France has said it felt compelled to act because the opportunities for setting up a Palestinian state alongside Israel are slipping away, while the situation in the region is deteriorating.
U.S. Secretary of State John Kerry and U.N. Secretary-General Ban Ki-moon attended, along with representatives from the Arab League, the European Union and key Arab states. Israeli and Palestinian representatives were absent.
The participants called on the two sides to genuinely commit to the two-state solution. They "are alarmed that actions on the ground, in particular continued acts of violence and ongoing settlement activity, are dangerously imperiling the prospects for a two-state solution", a joint statement said.
The diplomats also reaffirmed "their support for a just, lasting and enduring peace, with two states, Israel and Palestine, living side by side in peace and security" and welcomed "the prospect of convening before the end of the year an international conference".
French President Francois Hollande acknowledged that "we cannot substitute for the parties." He told the gathering that "our initiative aims at giving them guarantees that the peace will be solid, sustainable and under international supervision.".
Participants decided to set up teams by the end of the month to work on economic and security incentives for the Israelis and Palestinians for reaching a deal, French foreign minister Jean-Marc Ayrault said at a news conference.
Asked if he would support an international conference later this year with the Israelis and Palestinians attending, Kerry told reporters: "We're just starting, let's get into the conversations."
Israeli Prime Minister Benjamin Netanyahu has rebuffed the French initiative and said a deal can only be reached in direct negotiations.
Palestinian President Mahmoud Abbas has welcomed France's efforts, in part because it could potentially end a two-decade-old U.S. monopoly on mediation.

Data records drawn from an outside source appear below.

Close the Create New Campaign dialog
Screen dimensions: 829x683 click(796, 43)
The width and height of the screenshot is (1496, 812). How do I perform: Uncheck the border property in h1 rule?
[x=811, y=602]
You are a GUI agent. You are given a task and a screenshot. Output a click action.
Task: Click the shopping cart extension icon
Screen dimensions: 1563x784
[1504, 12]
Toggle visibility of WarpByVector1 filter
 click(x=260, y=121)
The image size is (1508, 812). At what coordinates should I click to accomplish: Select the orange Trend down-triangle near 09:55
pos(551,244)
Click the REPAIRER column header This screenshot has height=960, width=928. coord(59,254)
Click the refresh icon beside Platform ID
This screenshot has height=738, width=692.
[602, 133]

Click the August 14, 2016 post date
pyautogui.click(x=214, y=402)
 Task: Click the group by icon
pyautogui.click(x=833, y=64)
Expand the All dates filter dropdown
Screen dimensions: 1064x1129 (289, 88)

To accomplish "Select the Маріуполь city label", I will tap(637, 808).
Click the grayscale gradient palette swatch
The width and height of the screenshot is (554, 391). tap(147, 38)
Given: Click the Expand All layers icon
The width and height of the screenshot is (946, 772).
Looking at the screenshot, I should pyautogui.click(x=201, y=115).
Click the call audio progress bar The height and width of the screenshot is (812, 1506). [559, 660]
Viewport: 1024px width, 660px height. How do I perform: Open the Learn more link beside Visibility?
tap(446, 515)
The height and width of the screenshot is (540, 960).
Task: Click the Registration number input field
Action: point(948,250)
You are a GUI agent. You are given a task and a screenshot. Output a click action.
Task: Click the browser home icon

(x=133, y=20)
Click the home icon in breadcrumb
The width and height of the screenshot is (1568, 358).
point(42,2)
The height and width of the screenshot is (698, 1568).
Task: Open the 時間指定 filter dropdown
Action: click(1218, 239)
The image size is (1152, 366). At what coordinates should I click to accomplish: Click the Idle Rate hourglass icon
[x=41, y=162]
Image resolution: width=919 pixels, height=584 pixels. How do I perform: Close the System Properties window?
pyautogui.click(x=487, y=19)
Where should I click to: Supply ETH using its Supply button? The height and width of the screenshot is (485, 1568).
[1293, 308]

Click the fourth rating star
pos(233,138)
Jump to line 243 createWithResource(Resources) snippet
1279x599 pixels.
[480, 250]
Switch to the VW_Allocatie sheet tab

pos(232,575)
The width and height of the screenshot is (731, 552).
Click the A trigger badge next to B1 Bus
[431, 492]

Palestinians have long complained that the U.S. heavily favours Israel and cannot serve as an honest broker.
The Palestinians seek to establish a state in the West Bank, Gaza Strip and east Jerusalem, lands Israel captured in 1967. In 2012, the U.N. General Assembly overwhelmingly recognized a state of Palestine in these boundaries, though setting up an actual state would requires a deal with Israel.
For now, chances of reviving negotiations appear remote because of lack of common ground.
Unlike his predecessors, Netanyahu refuses to recognize the pre-1967 lines as a starting point for border talks, with agreed upon land swaps -- the internationally backed formula for a peace deal.
Abbas says there's no point going back to talks without ground rules and a timeline for a deal.
Continued Israeli settlement expansion on occupied lands and several months of renewed Israeli-Palestinian violence have also undermined trust.
It's not clear how the French efforts would bridge those gaps.
The last high-level Israeli-Palestinian negotiations were held in 2008 between Abbas and then-Prime Minister Ehud Olmert. Subsequent efforts to restart meaningful talks have failed, most recently in 2014 when Kerry aborted a mediation mission following a year of low-level Israeli-Palestinian meetings.
Abbas aides have said they want other world powers to get involved, like in last year's deal on Iran's nuclear program. The existing model of Israeli-Palestinian talks brokered by the U.S. has failed because of the power gap between an occupying power and those it occupies, they have said.
Israel has rejected the French initiative.
Dore Gold, the director general of Israel's Foreign Ministry, predicted Thursday that the Paris conference will "completely fail" and that the "only way to make peace" is through direct talks.
Israel has indicated an openness recently to some elements of an Arab peace proposal from 2002, which promised peace and recognition of Israel by the Arab and Muslim world in exchange for the creation of a Palestinian state. Gold gave no indication of any movement on that proposal.